DESCRIPTION OF THE TASK
Should a line below contain the word "channel", report it.

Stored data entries
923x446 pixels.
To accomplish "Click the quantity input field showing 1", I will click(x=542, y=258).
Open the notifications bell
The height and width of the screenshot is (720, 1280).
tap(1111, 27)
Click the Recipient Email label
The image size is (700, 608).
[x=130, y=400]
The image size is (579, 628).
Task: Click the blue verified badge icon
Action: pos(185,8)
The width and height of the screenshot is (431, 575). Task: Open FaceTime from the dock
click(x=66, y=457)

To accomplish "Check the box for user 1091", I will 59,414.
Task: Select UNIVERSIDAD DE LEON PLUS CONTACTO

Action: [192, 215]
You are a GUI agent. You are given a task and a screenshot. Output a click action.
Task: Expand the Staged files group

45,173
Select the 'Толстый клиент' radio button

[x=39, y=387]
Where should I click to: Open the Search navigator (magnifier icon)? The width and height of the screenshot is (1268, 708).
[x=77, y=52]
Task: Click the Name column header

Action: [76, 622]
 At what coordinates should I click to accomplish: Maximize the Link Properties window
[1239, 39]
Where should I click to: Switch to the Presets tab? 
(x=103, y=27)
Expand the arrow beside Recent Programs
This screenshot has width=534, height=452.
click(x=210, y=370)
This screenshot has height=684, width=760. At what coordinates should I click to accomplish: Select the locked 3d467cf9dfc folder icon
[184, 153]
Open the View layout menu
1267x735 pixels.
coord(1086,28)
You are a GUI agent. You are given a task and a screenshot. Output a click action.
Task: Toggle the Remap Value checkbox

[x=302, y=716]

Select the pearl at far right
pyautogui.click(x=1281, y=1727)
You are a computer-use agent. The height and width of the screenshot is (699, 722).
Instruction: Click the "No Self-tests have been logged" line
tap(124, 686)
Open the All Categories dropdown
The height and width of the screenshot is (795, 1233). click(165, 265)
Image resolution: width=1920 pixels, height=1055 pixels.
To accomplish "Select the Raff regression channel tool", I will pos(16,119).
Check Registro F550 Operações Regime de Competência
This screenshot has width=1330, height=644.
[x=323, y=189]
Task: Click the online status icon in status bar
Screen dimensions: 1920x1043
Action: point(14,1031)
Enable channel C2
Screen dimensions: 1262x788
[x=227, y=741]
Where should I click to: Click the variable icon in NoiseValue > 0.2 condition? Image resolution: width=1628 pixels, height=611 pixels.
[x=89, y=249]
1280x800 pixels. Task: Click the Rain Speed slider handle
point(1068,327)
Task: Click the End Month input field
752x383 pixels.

SOLVED PROBLEM
To accomplish "Select the Raff regression channel tool", I will pos(16,119).
Enable channel C2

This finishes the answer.